BACKGROUND High night-to-night variability in obstructive sleep apnea (OSA) is associated with atrial fibrillation (AF). Obstructive apneas are characterized by intermittent deoxygenation-reoxygenation and intrathoracic pressure swings during ineffective inspiration against occluded upper airways.
OBJECTIVE We elucidated the effect of repeated exposure to transient OSA conditions simulated by intermittent negative upper airway pressure (INAP) on the development of an AF substrate.
METHODS INAP (48 events/4 h; apnea-hypopnea index 12 events/h) was applied in sedated spontaneously breathing rats (2% isoflurane) to simulate mild-to-moderate OSA. Rats without INAP served as a control group (CTR). In an acute test series (ATS), rats were either killed immediately (n = 9 per group) or after 24 hours of recovery (ATS-REC: n = 5 per group). To simulate high night-to-night variability in OSA, INAP applications (n = 10; 24 events/4 h; apneahypopnea index 6/h) were repeated every second day for 3 weeks in a chronic test series (CTS).

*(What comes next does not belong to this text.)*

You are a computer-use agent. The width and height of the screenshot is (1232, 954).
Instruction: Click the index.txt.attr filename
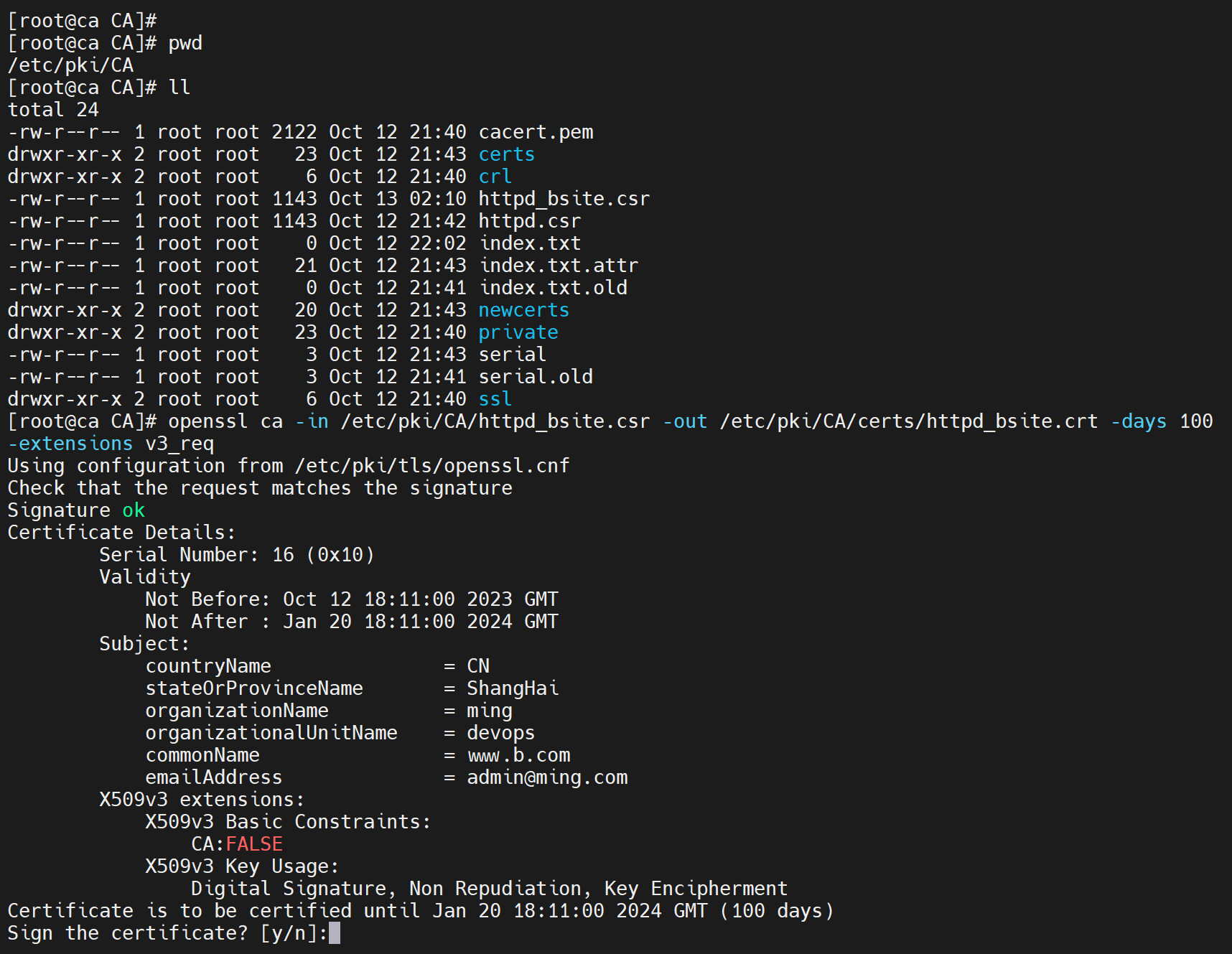558,266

RESULTS INAP increased atrial oxidative stress acutely, represented in decreases of reduced to oxidized glutathione ratio (ATS: INAP: 0.33 +/- 0.05 vs CTR: 1 +/- 0.26; P = .016), which was reversible after 24 hours (ATS-REC: INAP vs CTR; P = .274). Although atrial oxidative stress did not accumulate in the CTS, atrial histological analysis revealed increased cardiomyocyte diameters, reduced connexin 43 expression, and increased interstitial fibrosis formation (CTS: INAP 7.0% +/- 0.5 % vs CTR 5.1% +/- 0.3 %; P = .013), which were associated with longer inducible AF episodes (CTS: INAP: 11.65 +/- 4.43 seconds vs CTR: 0.7 +/- 0.33 seconds; P = .033).
CONCLUSION Acute simulation of OSA was associated with reversible atrial oxidative stress. Cumulative exposure to these transient OSA-related conditions resulted in AF substrates and was associated with increased AF susceptibility. Mild-to-moderate OSA with high night-to-night variability may deserve intensive management to prevent atrial substrate development.